** Your instructions **
Pull out the lines from the first one through the line containing "The height and width of the screenshot is (112, 180).", both ends included, and reproduce them without any change.

** Data in this exercise **
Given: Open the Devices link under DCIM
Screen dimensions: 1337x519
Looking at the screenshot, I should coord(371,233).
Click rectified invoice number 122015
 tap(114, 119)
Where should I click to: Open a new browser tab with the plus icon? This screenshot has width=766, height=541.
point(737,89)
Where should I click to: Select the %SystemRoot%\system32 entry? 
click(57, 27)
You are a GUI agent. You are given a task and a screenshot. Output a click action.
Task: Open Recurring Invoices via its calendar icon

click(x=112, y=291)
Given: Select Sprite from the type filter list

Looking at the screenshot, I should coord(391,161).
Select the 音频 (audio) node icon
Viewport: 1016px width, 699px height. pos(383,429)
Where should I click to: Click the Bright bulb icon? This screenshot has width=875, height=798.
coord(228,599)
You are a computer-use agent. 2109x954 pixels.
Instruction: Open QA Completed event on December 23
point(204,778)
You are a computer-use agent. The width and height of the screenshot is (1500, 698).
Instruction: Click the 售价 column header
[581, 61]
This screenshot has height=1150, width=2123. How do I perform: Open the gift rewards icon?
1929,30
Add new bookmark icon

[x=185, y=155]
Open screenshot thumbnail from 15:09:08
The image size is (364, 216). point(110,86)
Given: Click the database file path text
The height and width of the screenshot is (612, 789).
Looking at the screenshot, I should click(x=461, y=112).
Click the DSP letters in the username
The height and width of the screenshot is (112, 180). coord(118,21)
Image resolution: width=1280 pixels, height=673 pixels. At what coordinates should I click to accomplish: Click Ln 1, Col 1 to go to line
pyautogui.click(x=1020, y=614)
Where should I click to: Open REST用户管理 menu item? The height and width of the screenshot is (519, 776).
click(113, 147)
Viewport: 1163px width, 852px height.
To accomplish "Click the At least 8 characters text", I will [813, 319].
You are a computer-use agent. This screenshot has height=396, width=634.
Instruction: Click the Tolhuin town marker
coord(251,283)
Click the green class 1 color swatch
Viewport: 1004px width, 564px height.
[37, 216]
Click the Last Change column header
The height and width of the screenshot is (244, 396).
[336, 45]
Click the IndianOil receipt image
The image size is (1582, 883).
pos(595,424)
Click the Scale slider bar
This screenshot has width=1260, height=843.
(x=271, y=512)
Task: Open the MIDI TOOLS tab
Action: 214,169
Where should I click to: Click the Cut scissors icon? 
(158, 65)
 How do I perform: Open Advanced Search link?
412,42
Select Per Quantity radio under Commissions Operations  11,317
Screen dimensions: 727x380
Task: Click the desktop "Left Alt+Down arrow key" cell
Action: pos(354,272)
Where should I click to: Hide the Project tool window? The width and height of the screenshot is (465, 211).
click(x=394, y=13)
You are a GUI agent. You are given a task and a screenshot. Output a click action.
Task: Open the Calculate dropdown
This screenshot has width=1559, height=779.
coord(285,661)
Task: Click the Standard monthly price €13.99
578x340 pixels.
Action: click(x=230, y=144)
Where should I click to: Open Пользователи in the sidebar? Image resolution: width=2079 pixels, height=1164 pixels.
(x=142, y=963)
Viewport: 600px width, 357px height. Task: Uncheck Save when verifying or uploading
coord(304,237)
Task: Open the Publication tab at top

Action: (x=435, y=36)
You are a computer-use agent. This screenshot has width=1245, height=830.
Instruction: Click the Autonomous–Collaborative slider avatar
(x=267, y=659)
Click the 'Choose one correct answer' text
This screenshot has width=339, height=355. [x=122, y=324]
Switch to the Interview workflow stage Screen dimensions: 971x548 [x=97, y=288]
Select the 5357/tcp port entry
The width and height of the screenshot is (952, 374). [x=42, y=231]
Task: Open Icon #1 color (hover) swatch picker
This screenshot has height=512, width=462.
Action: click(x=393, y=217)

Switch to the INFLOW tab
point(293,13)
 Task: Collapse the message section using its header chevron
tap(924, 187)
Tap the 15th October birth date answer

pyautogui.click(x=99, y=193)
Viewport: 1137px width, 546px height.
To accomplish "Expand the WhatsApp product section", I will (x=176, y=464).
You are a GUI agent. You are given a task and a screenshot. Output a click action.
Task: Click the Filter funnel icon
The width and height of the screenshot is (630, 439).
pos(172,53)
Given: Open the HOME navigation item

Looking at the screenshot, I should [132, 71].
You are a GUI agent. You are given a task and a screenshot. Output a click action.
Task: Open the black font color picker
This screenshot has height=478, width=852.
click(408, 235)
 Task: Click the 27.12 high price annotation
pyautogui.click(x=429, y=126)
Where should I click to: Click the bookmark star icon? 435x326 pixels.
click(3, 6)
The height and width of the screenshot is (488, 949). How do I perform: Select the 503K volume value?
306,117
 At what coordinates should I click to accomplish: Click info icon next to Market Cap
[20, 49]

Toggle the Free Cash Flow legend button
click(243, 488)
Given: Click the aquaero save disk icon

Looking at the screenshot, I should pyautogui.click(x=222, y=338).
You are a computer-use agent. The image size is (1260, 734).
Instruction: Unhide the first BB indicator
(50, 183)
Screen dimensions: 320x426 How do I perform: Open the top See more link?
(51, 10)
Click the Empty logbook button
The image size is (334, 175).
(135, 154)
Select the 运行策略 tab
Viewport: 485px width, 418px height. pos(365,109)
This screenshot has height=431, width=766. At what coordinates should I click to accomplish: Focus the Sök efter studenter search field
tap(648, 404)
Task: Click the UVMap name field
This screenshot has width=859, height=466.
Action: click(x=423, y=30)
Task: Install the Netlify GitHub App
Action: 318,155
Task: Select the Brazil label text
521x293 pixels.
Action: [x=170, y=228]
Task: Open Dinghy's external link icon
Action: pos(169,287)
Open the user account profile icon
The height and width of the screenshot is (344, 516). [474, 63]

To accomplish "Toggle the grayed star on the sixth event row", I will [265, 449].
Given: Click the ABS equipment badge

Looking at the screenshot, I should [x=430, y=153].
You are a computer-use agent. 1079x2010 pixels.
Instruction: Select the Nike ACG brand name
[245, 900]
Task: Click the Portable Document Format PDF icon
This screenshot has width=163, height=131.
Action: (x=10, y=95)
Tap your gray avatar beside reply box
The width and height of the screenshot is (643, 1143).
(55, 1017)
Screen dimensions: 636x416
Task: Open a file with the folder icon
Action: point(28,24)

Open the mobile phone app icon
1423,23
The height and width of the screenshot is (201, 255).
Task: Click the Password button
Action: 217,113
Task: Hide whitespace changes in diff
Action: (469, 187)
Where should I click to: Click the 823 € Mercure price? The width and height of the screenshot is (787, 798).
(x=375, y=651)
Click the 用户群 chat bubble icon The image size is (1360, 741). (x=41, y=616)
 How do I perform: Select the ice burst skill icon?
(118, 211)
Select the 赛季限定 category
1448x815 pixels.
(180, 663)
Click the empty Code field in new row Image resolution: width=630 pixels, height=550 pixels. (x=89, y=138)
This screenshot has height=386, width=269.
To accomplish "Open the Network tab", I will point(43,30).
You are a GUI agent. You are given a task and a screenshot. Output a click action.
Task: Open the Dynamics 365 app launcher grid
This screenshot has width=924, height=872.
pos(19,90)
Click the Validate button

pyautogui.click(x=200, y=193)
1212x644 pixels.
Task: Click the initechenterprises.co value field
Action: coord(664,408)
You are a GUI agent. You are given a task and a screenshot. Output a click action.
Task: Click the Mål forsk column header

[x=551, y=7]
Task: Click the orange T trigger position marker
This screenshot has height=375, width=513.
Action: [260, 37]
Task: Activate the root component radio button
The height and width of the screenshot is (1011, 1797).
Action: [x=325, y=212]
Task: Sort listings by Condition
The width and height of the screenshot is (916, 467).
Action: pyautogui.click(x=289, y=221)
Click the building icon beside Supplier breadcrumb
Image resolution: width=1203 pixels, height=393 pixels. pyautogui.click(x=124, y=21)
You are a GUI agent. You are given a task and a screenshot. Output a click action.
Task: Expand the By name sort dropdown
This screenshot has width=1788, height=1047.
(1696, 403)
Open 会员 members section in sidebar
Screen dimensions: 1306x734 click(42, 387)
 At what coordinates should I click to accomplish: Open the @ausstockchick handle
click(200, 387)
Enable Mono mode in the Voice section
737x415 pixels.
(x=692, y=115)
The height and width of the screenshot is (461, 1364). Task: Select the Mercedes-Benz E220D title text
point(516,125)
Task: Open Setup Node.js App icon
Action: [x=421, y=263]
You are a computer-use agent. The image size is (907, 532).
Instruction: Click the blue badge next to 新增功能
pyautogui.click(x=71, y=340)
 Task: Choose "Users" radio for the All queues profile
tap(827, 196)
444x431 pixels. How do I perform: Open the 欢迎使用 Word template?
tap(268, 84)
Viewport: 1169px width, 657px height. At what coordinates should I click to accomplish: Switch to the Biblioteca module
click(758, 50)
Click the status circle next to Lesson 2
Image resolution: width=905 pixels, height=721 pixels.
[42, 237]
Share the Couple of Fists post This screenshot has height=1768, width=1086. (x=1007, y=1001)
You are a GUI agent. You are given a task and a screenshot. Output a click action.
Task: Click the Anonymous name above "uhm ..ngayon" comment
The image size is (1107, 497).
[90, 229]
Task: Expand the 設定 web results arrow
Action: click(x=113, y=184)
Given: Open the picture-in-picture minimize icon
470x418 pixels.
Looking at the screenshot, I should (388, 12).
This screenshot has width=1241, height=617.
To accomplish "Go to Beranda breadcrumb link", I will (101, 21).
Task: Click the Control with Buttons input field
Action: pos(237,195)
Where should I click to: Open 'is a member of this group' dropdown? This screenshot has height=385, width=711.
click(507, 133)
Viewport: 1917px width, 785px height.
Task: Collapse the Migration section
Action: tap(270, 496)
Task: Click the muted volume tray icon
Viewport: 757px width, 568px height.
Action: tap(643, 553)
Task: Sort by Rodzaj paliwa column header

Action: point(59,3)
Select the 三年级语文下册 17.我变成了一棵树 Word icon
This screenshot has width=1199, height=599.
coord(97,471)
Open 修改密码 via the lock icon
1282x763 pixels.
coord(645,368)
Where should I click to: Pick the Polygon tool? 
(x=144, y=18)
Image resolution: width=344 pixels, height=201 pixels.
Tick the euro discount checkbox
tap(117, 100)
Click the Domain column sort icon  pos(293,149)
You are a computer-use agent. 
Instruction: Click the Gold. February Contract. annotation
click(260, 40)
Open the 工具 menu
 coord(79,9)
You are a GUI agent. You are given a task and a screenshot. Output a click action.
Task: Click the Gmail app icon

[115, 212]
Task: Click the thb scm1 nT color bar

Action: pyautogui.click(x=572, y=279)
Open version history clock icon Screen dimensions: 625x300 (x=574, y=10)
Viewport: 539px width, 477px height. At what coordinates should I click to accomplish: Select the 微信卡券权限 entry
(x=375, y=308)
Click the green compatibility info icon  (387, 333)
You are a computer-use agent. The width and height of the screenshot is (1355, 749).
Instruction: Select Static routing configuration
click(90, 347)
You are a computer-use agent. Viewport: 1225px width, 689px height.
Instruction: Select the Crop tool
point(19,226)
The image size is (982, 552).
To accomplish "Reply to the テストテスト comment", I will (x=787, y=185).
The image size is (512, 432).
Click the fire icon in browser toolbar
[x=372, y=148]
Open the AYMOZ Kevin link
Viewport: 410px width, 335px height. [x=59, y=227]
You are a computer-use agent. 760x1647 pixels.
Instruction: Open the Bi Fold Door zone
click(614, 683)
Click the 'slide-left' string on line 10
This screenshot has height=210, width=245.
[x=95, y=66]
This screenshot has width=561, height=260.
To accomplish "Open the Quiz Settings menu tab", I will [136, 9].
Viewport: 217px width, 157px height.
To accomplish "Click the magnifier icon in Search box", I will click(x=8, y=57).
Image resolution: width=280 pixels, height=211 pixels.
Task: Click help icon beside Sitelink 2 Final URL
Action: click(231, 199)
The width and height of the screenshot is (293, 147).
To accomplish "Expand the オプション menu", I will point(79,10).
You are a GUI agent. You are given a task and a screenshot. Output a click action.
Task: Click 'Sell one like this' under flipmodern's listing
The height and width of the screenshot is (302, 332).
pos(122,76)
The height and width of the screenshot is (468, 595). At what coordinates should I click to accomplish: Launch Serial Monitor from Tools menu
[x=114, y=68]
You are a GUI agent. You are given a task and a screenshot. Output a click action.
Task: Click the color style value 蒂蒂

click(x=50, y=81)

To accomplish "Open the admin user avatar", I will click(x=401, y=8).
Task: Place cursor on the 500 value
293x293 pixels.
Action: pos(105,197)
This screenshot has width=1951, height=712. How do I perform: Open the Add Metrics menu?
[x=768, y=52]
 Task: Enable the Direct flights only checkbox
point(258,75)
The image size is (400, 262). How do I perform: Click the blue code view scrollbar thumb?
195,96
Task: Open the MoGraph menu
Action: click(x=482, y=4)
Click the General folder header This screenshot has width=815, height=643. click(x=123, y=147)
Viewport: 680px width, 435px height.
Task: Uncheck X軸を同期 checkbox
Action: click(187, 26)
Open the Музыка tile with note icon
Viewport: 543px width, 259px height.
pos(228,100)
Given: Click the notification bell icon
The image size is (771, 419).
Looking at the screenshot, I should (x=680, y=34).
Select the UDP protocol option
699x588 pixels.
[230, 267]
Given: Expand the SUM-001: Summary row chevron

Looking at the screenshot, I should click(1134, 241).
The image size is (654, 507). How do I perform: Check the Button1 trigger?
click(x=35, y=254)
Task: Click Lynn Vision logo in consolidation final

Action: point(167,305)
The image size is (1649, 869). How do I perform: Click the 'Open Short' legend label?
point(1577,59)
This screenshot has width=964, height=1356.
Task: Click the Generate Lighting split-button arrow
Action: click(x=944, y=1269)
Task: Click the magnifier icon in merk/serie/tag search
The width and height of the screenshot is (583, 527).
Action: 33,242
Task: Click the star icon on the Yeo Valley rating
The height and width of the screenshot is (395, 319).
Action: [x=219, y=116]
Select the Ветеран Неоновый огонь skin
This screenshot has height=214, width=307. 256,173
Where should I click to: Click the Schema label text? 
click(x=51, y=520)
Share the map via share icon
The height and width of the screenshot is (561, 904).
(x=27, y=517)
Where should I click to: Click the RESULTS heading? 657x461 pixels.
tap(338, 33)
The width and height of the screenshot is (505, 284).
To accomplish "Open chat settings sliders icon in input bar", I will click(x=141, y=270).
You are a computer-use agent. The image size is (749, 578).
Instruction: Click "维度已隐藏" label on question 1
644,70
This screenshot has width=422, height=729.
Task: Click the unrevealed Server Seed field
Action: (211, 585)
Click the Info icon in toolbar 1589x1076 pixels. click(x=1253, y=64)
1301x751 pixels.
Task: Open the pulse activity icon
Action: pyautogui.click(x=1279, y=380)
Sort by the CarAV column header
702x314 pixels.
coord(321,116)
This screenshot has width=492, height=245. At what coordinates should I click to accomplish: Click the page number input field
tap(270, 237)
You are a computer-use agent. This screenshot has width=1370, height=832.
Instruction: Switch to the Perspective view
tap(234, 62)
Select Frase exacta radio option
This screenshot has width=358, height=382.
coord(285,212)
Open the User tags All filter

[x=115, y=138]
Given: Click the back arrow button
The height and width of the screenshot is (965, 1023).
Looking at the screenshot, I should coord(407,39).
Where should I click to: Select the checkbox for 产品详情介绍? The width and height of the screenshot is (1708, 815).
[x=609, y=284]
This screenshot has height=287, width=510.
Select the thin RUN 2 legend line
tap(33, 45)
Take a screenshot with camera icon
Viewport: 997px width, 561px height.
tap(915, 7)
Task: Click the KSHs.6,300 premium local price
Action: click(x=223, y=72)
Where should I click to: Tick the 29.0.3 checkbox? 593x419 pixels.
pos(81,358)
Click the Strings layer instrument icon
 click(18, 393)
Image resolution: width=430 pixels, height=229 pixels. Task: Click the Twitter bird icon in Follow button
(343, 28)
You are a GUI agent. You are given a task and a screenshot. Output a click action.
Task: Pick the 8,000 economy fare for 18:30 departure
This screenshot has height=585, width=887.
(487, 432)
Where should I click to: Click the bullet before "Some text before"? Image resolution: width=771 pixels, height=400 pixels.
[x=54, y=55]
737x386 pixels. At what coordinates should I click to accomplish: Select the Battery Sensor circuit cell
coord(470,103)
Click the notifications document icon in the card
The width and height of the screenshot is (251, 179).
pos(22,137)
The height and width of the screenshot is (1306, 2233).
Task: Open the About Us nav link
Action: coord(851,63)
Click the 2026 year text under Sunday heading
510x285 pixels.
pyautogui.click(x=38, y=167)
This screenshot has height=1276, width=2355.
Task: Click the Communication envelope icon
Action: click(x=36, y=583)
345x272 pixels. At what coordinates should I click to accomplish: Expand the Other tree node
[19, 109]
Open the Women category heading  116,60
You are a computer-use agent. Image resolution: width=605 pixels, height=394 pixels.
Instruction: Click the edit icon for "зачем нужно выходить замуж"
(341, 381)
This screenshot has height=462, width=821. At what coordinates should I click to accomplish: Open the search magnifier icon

** Answer to this problem **
Given: Open the Devices link under DCIM
Screen dimensions: 1337x519
Looking at the screenshot, I should coord(371,233).
Click rectified invoice number 122015
 tap(114, 119)
Where should I click to: Open a new browser tab with the plus icon? This screenshot has width=766, height=541.
point(737,89)
Where should I click to: Select the %SystemRoot%\system32 entry? 
click(57, 27)
You are a GUI agent. You are given a task and a screenshot. Output a click action.
Task: Open Recurring Invoices via its calendar icon

click(x=112, y=291)
Given: Select Sprite from the type filter list

Looking at the screenshot, I should coord(391,161).
Select the 音频 (audio) node icon
Viewport: 1016px width, 699px height. pos(383,429)
Where should I click to: Click the Bright bulb icon? This screenshot has width=875, height=798.
coord(228,599)
You are a computer-use agent. 2109x954 pixels.
Instruction: Open QA Completed event on December 23
point(204,778)
You are a computer-use agent. The width and height of the screenshot is (1500, 698).
Instruction: Click the 售价 column header
[581, 61]
This screenshot has height=1150, width=2123. How do I perform: Open the gift rewards icon?
1929,30
Add new bookmark icon

[x=185, y=155]
Open screenshot thumbnail from 15:09:08
The image size is (364, 216). point(110,86)
Given: Click the database file path text
The height and width of the screenshot is (612, 789).
Looking at the screenshot, I should click(x=461, y=112).
Click the DSP letters in the username
The height and width of the screenshot is (112, 180). coord(118,21)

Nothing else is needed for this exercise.